Stop treating AI like a monolith
Another mistake I see a lot is the assumption that one large model should somehow do everything. No basketball team consists of just one person. No factory is run by an individual. Complex systems work because different components do different jobs, and there’s a structure holding them together.
AI should be built the same way. I don’t think the long-term future of enterprise decision-making is one giant model sitting in the middle of the company pretending to be universally competent. It’s much more likely to look like teams of specialized agents.
One agent could be an expert on data retrieval. Another is better at evaluating scenarios. Another handles planning. One checks compliance or catches contradictions. Another acts more like a supervisor, deciding when to escalate or when confidence is too low to proceed. Team architecture makes a lot more sense to me because it maps to how real organizations actually work and aligns with broader market trends. McKinsey’s findings reinforce that organizations get the most value from AI by redesigning workflows and operating structures around it.
Not all decisions are made the same way, and too often we assume the same model, the same data, and the same type of reasoning can handle them all. In reality, different decisions require different mechanisms.
The four ways decisions actually happen
In my experience, most decisions tend to fall into a few buckets:
- Control systems (rules and formulas): Decisions are made by applying predefined equations or rules to known inputs.
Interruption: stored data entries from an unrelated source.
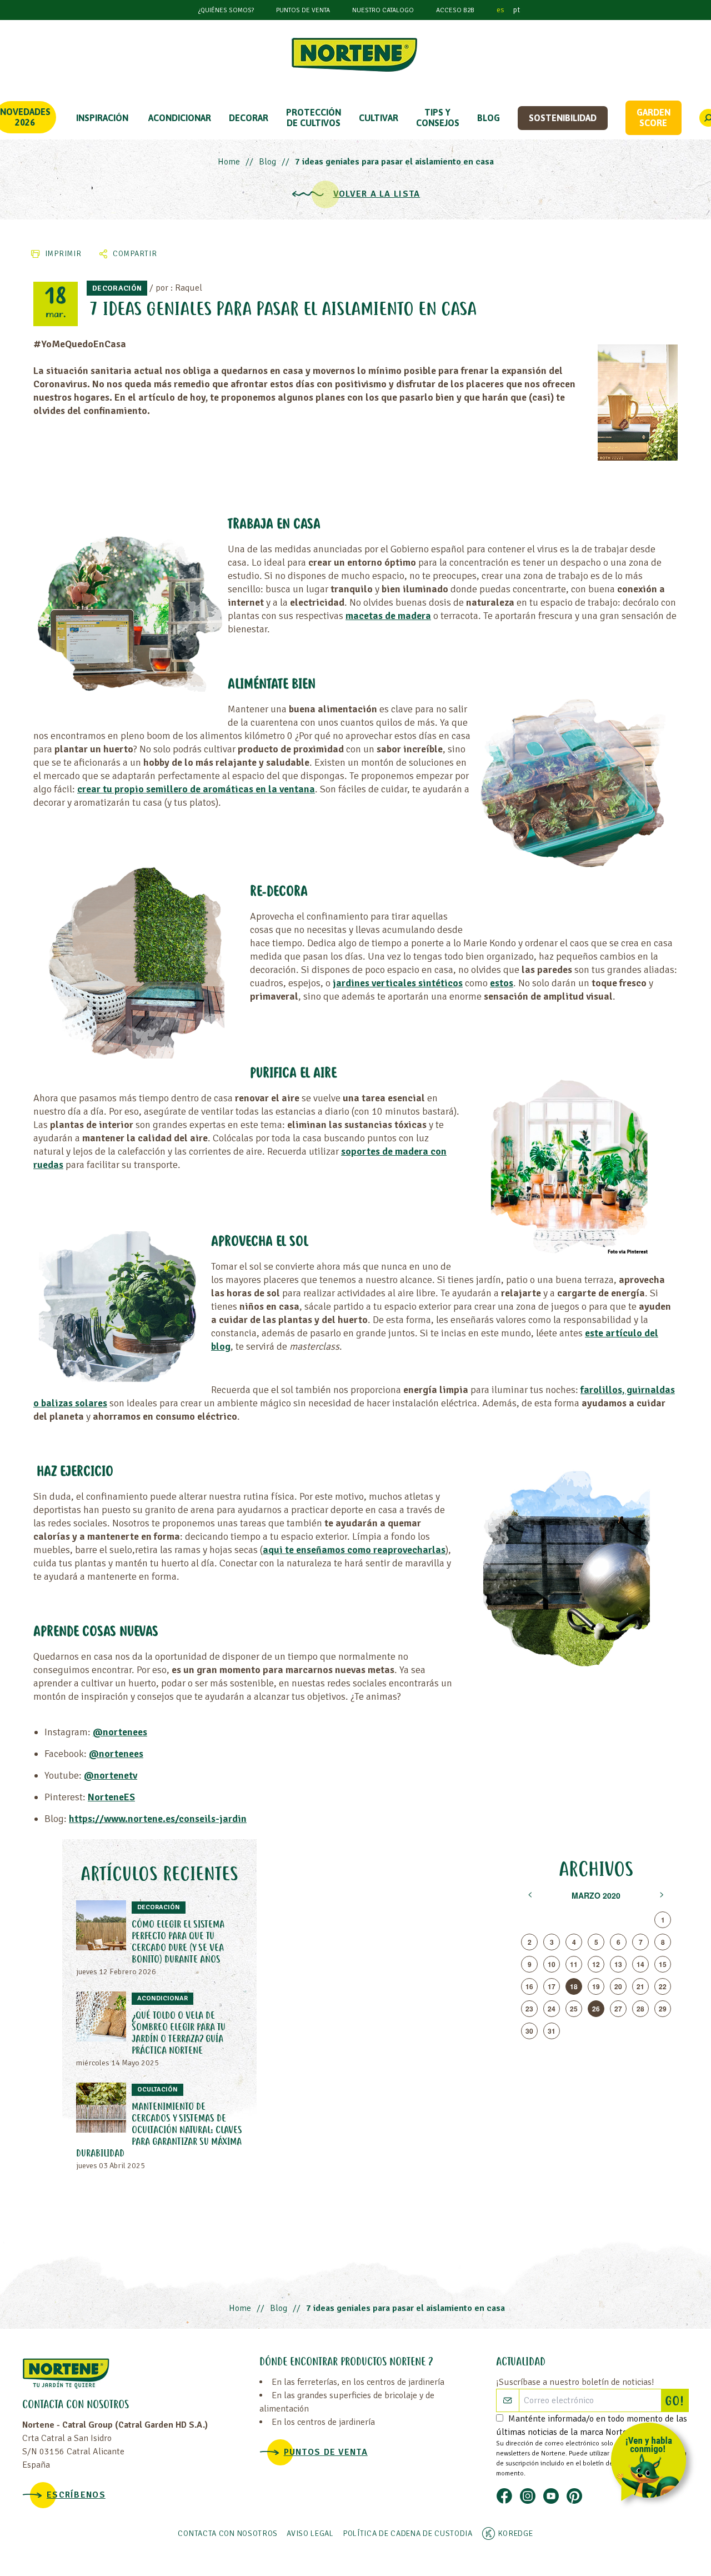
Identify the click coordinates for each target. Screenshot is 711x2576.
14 (640, 1964)
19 (596, 1986)
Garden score (653, 117)
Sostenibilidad (563, 118)
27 (618, 2009)
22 (663, 1986)
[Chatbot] (652, 2464)
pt (516, 9)
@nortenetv (110, 1775)
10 (551, 1964)
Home (229, 161)
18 (574, 1986)
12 (596, 1964)
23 (529, 2009)
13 (618, 1964)
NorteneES (111, 1797)
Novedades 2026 (25, 117)
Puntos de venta (303, 10)
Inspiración (102, 118)
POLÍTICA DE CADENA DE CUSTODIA (408, 2533)
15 (663, 1964)
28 (640, 2009)
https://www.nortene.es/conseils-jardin (158, 1819)
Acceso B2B (455, 10)
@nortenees (120, 1732)
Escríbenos (76, 2494)
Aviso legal (310, 2533)
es (500, 9)
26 (596, 2009)
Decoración (117, 288)
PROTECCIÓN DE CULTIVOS (313, 117)
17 (551, 1986)
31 (551, 2031)
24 (551, 2009)
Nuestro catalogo (383, 10)
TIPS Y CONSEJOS (437, 117)
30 (529, 2031)
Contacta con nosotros (228, 2533)
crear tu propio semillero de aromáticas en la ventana (196, 789)
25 (574, 2009)
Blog (488, 118)
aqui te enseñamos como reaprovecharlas (354, 1550)
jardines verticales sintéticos (398, 983)
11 (574, 1964)
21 (640, 1986)
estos (501, 983)
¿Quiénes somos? (226, 10)
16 (529, 1986)
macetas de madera (388, 616)
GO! (676, 2402)
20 (618, 1986)
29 (663, 2009)
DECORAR (248, 118)
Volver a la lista (376, 193)
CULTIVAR (378, 118)
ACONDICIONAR (179, 118)
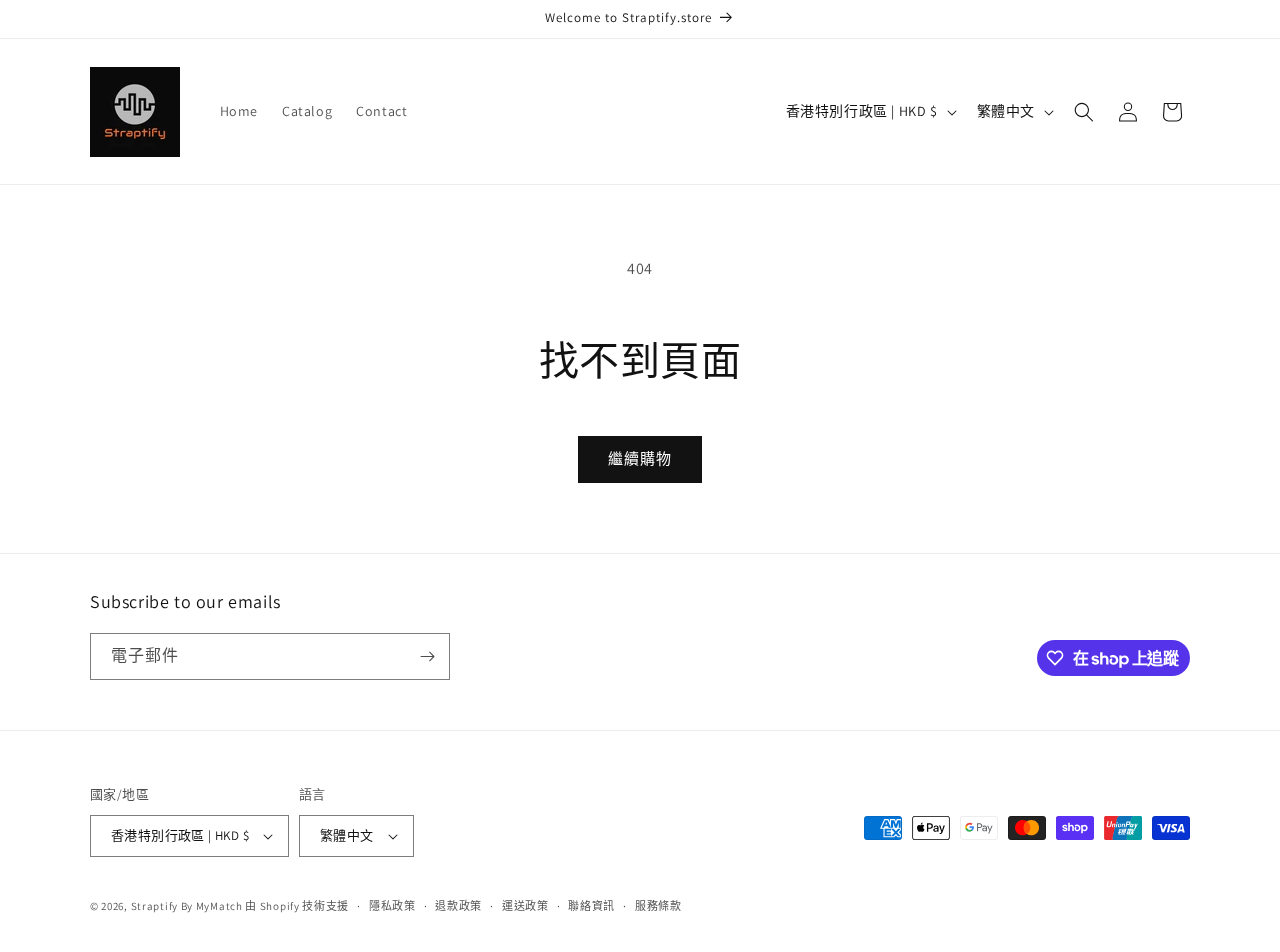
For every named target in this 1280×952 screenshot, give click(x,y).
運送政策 (525, 906)
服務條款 (658, 906)
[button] (1084, 112)
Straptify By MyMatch (187, 906)
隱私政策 (392, 906)
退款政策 (458, 906)
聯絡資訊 (591, 906)
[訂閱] (427, 656)
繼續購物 (640, 458)
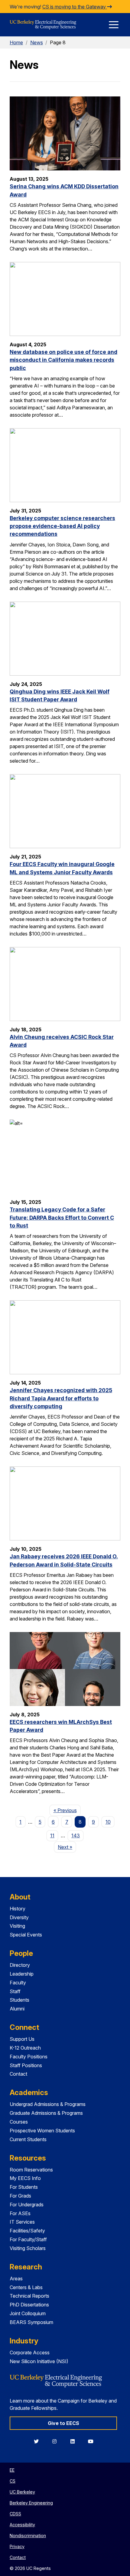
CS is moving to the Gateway (74, 7)
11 (52, 1835)
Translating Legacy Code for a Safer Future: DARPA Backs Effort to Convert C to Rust (62, 1217)
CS (12, 2481)
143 (75, 1835)
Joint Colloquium (28, 2313)
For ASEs (20, 2213)
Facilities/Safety (27, 2231)
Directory (20, 1965)
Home (16, 42)
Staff (15, 1991)
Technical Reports (29, 2296)
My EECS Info (25, 2178)
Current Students (28, 2139)
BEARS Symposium (31, 2322)
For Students (24, 2187)
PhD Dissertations (29, 2305)
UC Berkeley (22, 2491)
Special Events (26, 1935)
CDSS (15, 2513)
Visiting (17, 1926)
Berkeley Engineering (31, 2502)
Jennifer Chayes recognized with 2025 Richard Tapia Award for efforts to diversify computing (61, 1398)
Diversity (19, 1917)
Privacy (17, 2546)
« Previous (67, 1810)
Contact (18, 2074)
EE (12, 2470)
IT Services (22, 2222)
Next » (67, 1847)
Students (19, 2000)
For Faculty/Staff (28, 2239)
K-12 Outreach (25, 2048)
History (17, 1909)
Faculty (18, 1983)
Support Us (22, 2039)
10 (108, 1822)
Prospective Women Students (42, 2131)
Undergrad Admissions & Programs (48, 2104)
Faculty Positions (28, 2057)
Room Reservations (31, 2170)
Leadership (22, 1974)
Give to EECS (63, 2423)
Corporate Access (30, 2352)
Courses (19, 2122)
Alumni (17, 2009)
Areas (16, 2278)
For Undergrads (27, 2205)
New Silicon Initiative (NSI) (39, 2361)
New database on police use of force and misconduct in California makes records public (63, 360)
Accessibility (22, 2524)
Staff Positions (26, 2065)
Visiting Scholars (28, 2248)
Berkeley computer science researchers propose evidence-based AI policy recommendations (62, 526)
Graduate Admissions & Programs (46, 2113)
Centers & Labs (26, 2287)
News (36, 42)
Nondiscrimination (28, 2535)
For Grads (20, 2196)
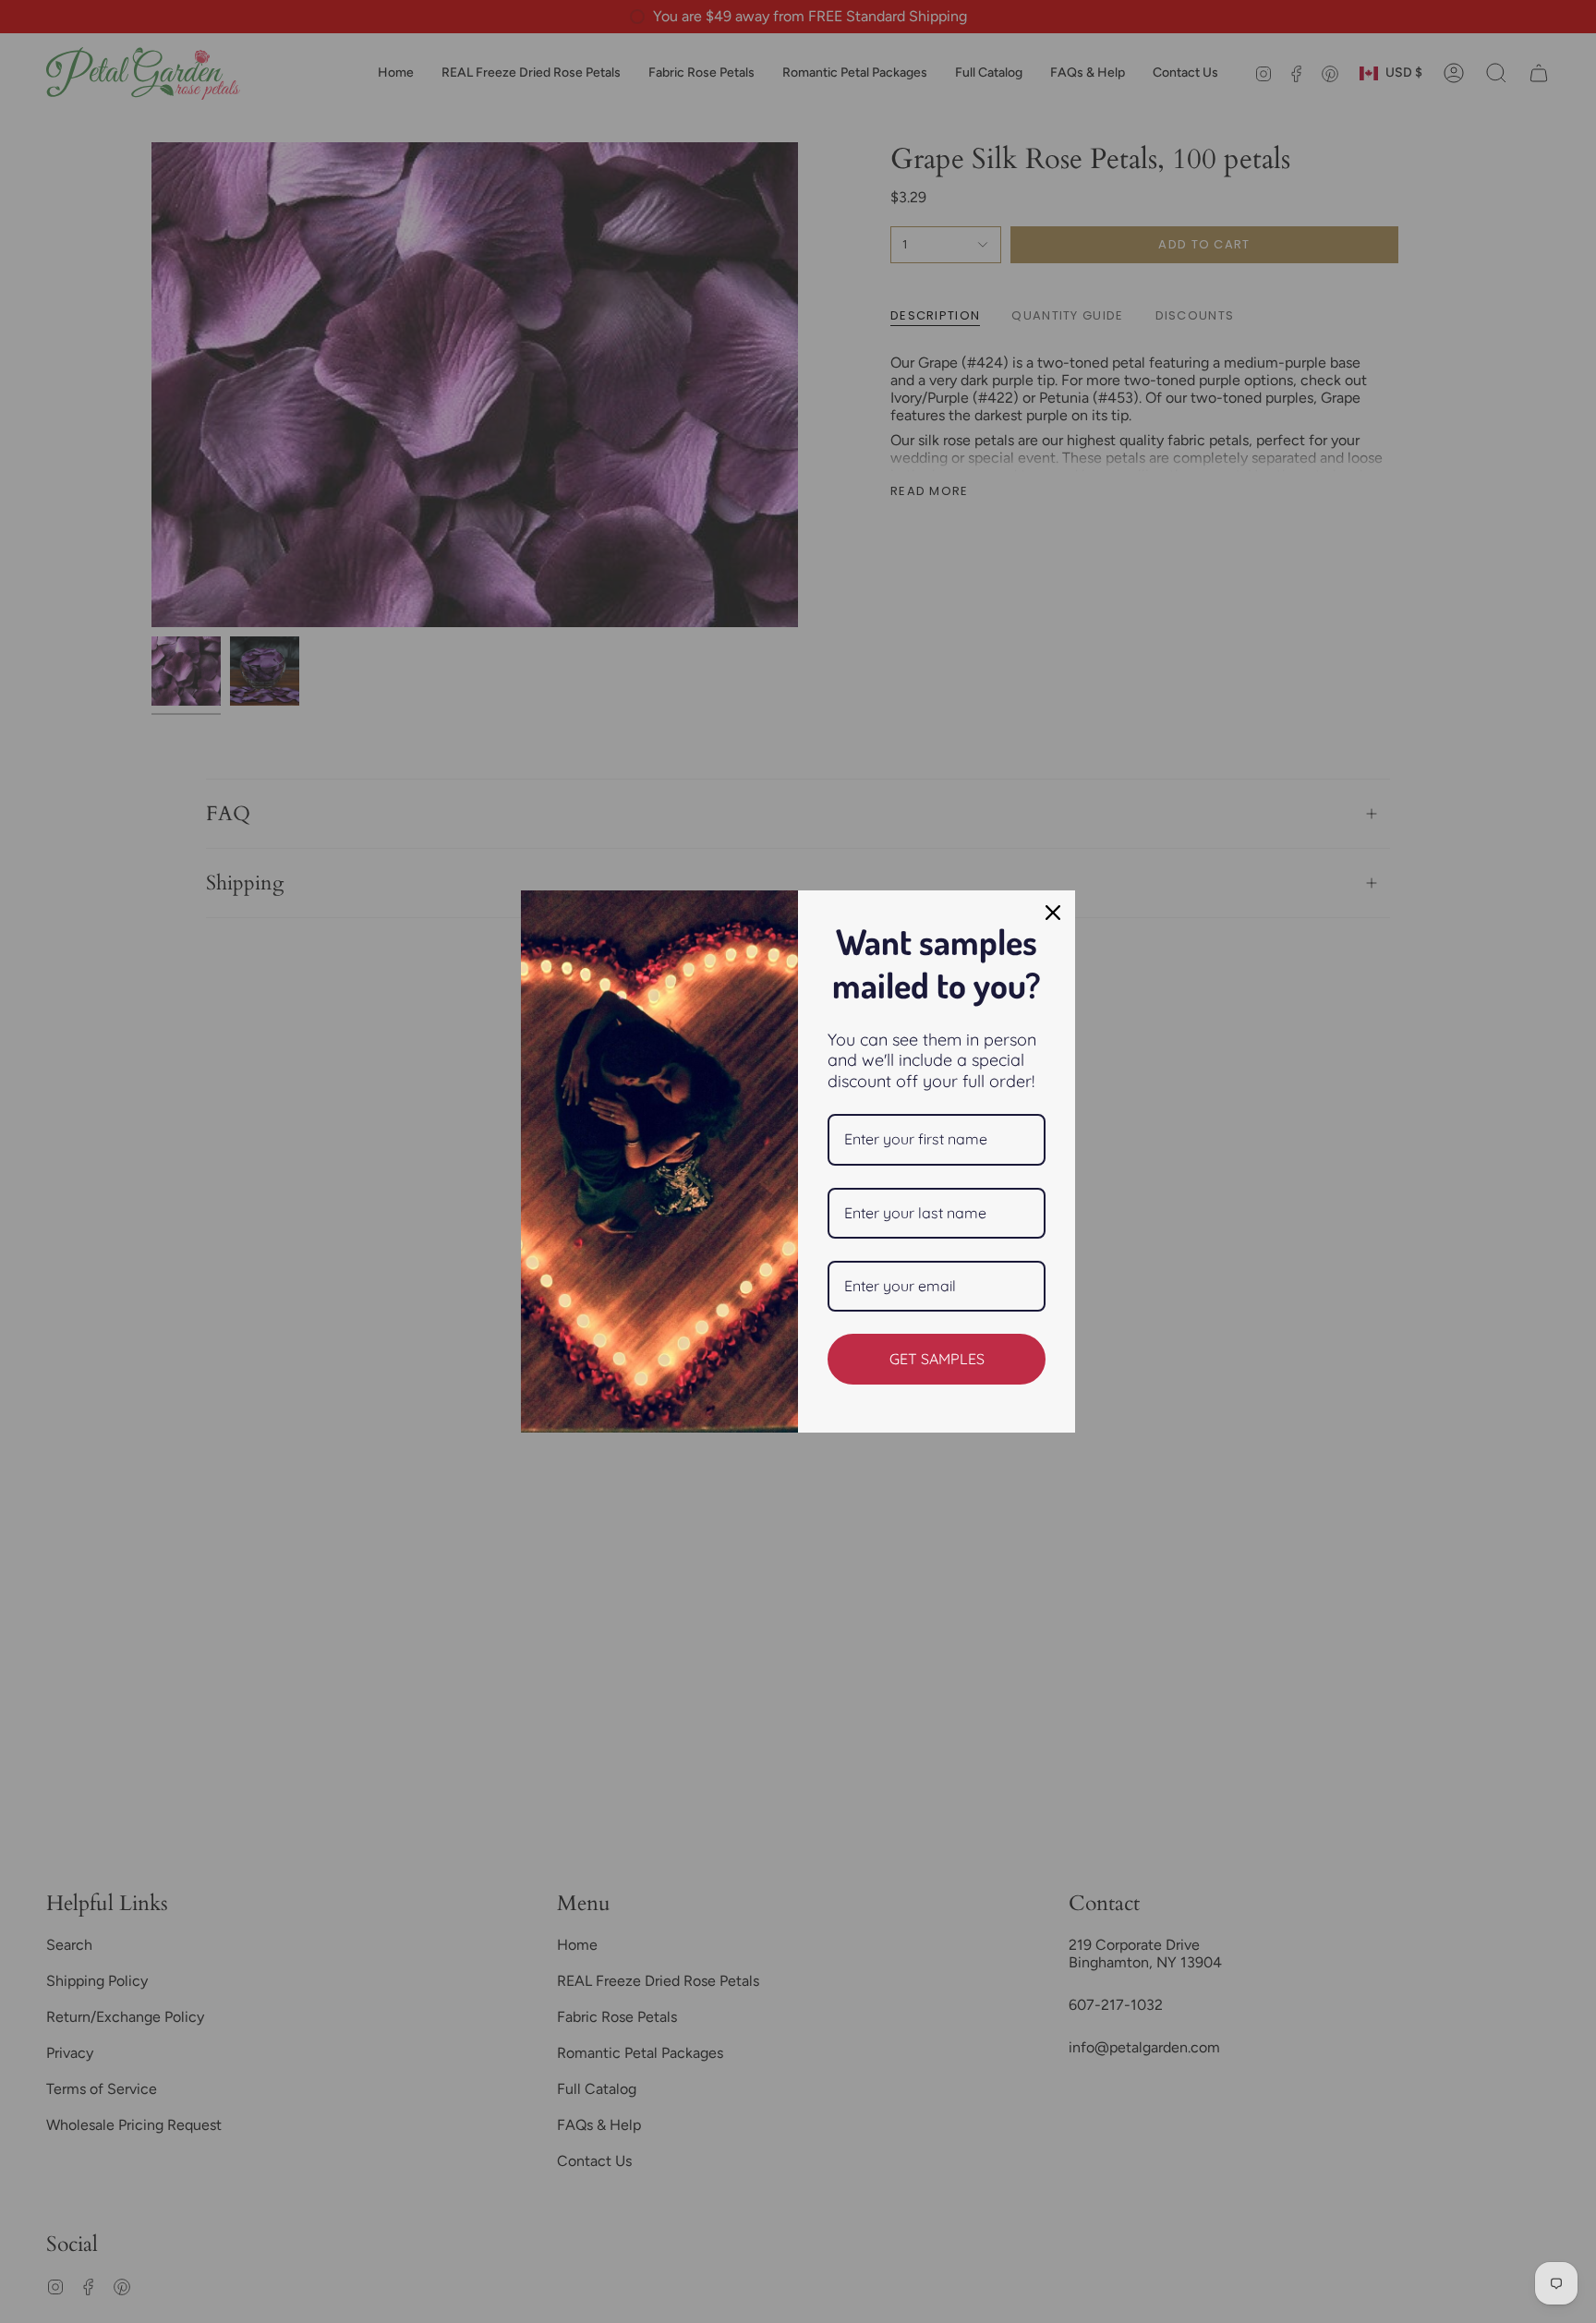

If X happens, do Y.
- Search and optimization: Decisions are made by evaluating many possible options and selecting the best one based on a defined objective.
- Reinforcement learning (trial and error): Decisions are learned over time by taking actions, observing outcomes, and adjusting based on reward or penalty.
- Practice and experience (human-style learning): Decisions are shaped through repeated exposure, guided feedback, and accumulated judgment in real-world scenarios.
Most enterprise AI does well in the first two categories. The third and fourth categories are more challenging for AI, because that is where human-like judgment lives.
Autonomy without structure is risk
Whenever people talk about autonomous AI, the conversation tends to split into two extremes. One side thinks the systems are basically magic and ready to run everything. The other side acts as if they should never be trusted with anything meaningful.
I don’t think either view is useful. We should focus on autonomy within structure because autonomy without supervision, escalation logic, boundaries, or accountability is the main source of risk. Risk concerns are showing up more now, too, including in conversations shaped by efforts such as the National Institute of Standards and Technology’s AI Risk Management Framework, which reflects how seriously organizations are taking questions of oversight, accountability, and operational trust.
The future of enterprise AI lies in teams of agents. Organizations that get the most value from AI won’t be the ones that automate the most words. They are the ones who figure out how to transfer real expertise into systems that can hold up when the environment gets messy. That, in my view, is the difference between AI that looks impressive and AI that becomes genuinely useful, producing real ROI.